Reembolso após cancelamento de viagem exige persistência

Em abril do ano passado, a antropóloga Gilda de Castro comprou na empresa Master Turismo, por R$ 8.596,00, um pacote de viagem para a Europa. Por motivos familiares, ela decidiu cancelar a compra 32 dias antes do embarque, que seria no dia 5 de setembro. Desde então, consumidor e prestador de serviço entraram em atrito. Os problemas começaram porque a agência de viagens é apenas uma intermediadora de outras prestadoras, como hoteis e empresas aéreas e o ressarcimento, portanto, envolve todas elas.

Quando existe o cancelamento de algum produto, o que vai determinar os valores do ressarcimento e os prazos para esse pagamento é o contrato assinado no ato da compra. De acordo com o advogado especializado em Direito do Consumidor Tiago Tavares, do escritório Alvim Cardoso e Tavares, o Código de Defesa do Consumidor não traz diretrizes específicas para esse tipo de transação, mas, segundo ele, contratos considerados abusivos podem ser contestados, mesmo se já tiverem sido assinados.

Pacote de viagem para a EuropaDisputa. No caso citado, do total contratado, Gilda pagou de entrada R$ 2.800 e parcelou os outros R$5.796 em nove parcelas de R$644,01. A demora na devolução pela empresa do dinheiro pago pela consumidora levou o caso para o Procon. Em audiência no órgão, a Master Turismo ofereceu a devolução imediata da comissão a que a empresa tem direito, alegando que a devolução do restante do dinheiro seria feita pelas outras empresas, responsáveis pelo transporte aéreo e hospedagens na Europa. A cliente considerou o valor muito baixo e não aceitou a proposta.

No dia 11 de novembro, um novo elemento foi adicionado na disputa. Na fatura do cartão de crédito de Gilda, apareceu um crédito de R$5.796, valor exato do montante financiado.

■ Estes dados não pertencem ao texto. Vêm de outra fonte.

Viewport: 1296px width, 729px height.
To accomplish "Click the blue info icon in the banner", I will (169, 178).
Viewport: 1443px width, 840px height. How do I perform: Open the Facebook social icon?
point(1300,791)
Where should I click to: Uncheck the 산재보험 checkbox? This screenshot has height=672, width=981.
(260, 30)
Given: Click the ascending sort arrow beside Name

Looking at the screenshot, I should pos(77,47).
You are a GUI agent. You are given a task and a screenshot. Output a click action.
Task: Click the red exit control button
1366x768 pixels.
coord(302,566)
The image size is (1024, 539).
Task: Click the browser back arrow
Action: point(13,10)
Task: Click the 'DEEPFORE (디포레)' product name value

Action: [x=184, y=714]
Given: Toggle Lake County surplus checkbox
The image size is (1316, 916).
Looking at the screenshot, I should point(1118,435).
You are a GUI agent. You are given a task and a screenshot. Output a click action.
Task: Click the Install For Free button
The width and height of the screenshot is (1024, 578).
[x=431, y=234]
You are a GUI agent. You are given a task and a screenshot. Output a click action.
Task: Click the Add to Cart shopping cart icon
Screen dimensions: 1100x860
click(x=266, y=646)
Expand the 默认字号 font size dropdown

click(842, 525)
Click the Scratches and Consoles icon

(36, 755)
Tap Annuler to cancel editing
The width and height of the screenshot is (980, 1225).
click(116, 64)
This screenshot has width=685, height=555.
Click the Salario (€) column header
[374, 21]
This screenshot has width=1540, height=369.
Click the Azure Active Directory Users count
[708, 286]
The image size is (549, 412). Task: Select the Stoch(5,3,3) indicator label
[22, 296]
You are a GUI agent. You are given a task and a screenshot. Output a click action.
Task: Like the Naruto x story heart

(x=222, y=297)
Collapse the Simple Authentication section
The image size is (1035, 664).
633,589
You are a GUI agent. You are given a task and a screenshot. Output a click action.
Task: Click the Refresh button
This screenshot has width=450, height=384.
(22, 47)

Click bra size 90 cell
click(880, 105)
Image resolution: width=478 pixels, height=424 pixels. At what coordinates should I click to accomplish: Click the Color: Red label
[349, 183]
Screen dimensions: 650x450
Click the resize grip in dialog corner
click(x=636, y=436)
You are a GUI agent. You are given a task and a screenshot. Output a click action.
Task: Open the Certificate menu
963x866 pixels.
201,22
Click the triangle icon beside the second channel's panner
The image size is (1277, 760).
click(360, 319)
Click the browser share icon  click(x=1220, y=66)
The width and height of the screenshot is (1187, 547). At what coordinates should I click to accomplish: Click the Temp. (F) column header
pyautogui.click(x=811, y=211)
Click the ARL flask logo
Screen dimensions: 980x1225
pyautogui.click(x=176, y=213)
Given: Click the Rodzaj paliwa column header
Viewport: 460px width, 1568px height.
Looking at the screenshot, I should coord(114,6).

Segundo ela, não havia nenhuma identificação de quem era o responsável pelo crédito e ela deduziu que fosse da prestadora de serviço pelo fato do valor ser idêntico ao do seu financiamento. Já segundo consta em nota enviada à reportagem pela Master Turismo, “sempre foi informado à cliente que os valores pagos seriam devolvidos como crédito na fatura do cartão”.

A reclamação da cliente é que, como o dinheiro apareceu como crédito no cartão, ela não teve liberdade de movimentar livremente o valor e foi obrigada a usar o recurso consumindo no cartão e não usando em algum outro investimento.

Segundo Tiago Tavares, o ressarcimento deve acontecer com depósito em conta corrente, mas, a partir do momento que a cliente utilizou o dinheiro creditado em seu cartão, ficou subentendido que ela concordou com a forma de ressarcimento.

Para finalizar a questão, há ainda, segundo a consumidora, pendências a serem resolvidas. Como as parcelas do pacote continuam sendo cobradas, o valor do ressarcimento teria de respeitar o contrato de adesão que, de acordo com Gilda, é de 3% do valor total acrescidos de 30. Nesse cálculo, o estorno deveria ser de R$ 8.268 e não R$ 5.796. Segundo ela, a decisão final será dada pela Justiça.